A group of small factories mainly in Tokyo said Tuesday it has launched a project to build a deep-sea research vehicle that would submerge to depths of roughly 8,000 meters.
The group concluded a contract the same day with the state-run Japan Agency for Marine-Earth Science and Technology to develop the vehicle, called the Edokko 1, aiming to finish it in about two years.
The privately run Shibaura Institute of Technology and the state-run Tokyo University of Marine Science and Technology will help the group in developing the vehicle, it said.
The group plans to hold down development costs to about ¥20 million.
The group said it plans to launch test runs of the vehicle this summer and to complete it in fiscal 2013, which starts in April that year.

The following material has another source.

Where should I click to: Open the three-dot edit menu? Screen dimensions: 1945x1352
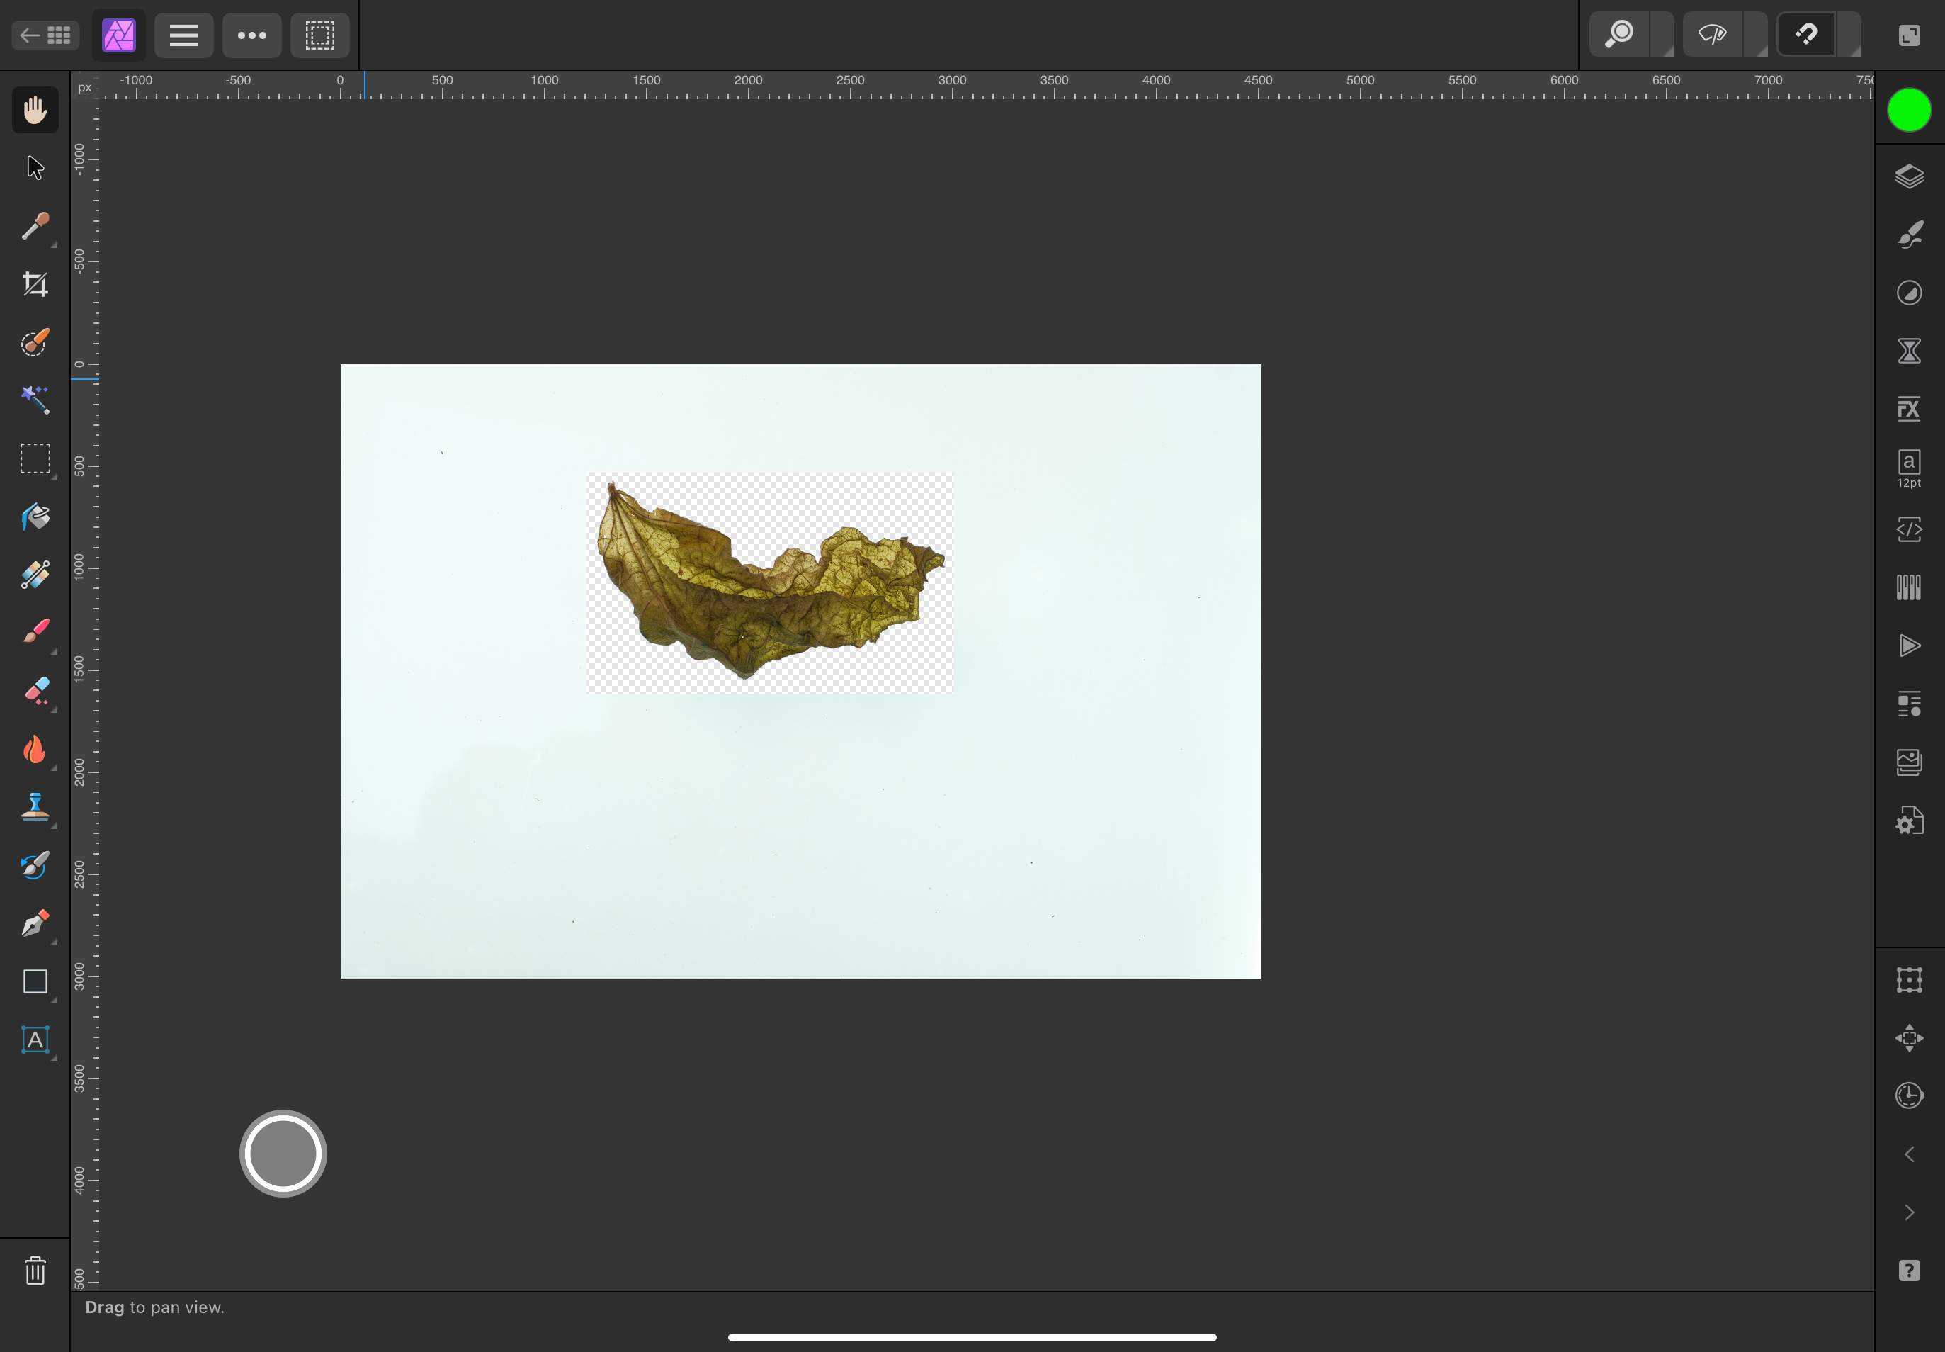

Group leader Yukio Sugino, who runs a rubber products factory in Tokyo’s Katsushika Ward, said the team plans to build a research vehicle that can contribute to discovering seabed resources in waters around Japan.
The spherical vehicle, whose size is yet to be decided, will be released from a mother ship and submerge into deep waters with the help of a weight. It is designed to collect mud on the seabed, take 3-D, high-definition footage and surface by cutting off the weight.
If the vehicle is successful in recording images of fish at 8,000 meters below the sea surface, it would be a world record as the existing record is said to be some 7,700 meters, the project group said.